» TASK GOAL: As the answer, set down the lines below from the one containing "Given: Read You" through the one containing "Screen dimensions: 1280x720", exactly and inclusively, and no others.

» SOURCE INFORMATION:
··········
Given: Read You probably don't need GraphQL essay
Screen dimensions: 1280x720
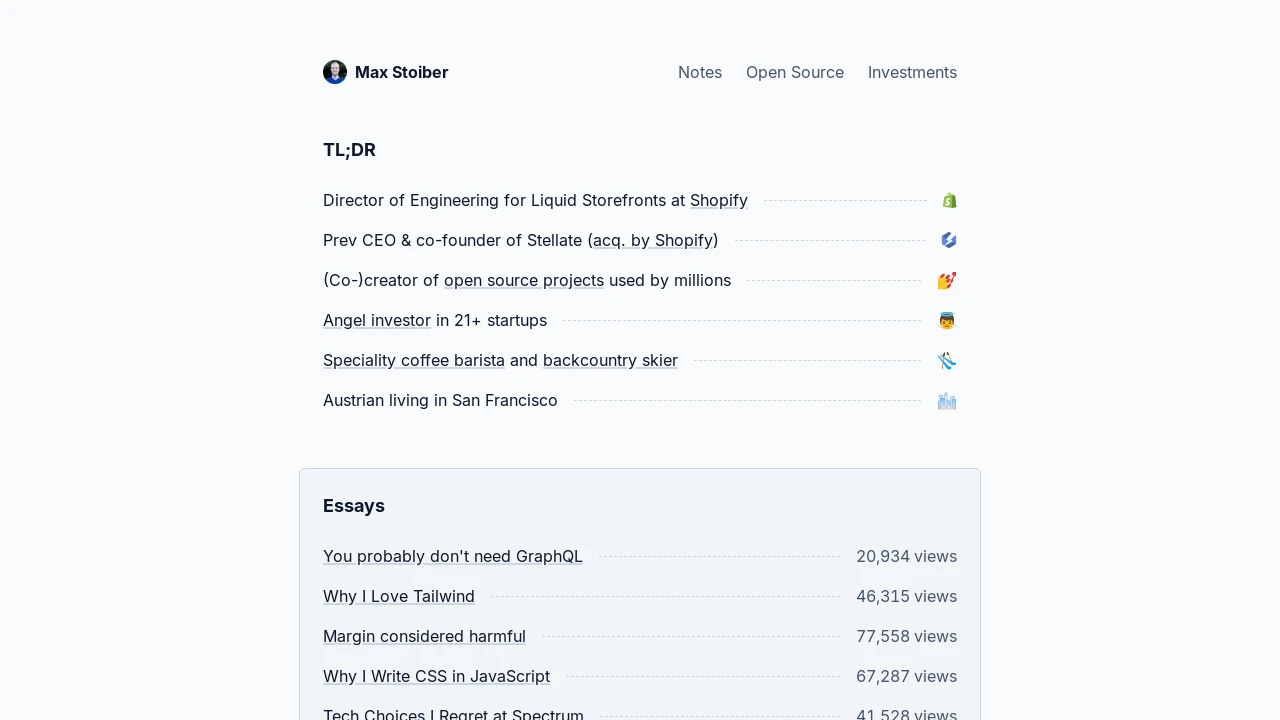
··········
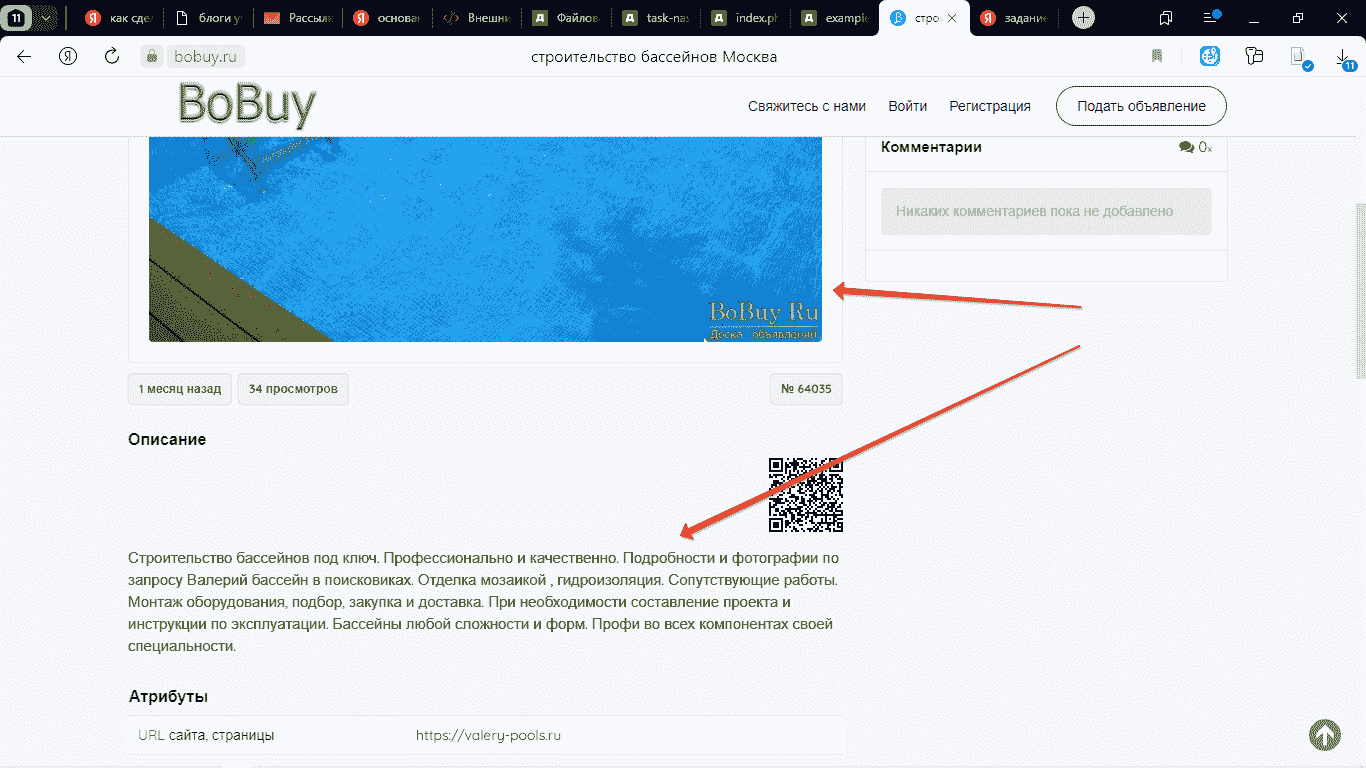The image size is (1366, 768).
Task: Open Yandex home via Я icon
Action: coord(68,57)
··········
» RESPONSE FOR THIS EXERCISE:
Given: Read You probably don't need GraphQL essay
Screen dimensions: 1280x720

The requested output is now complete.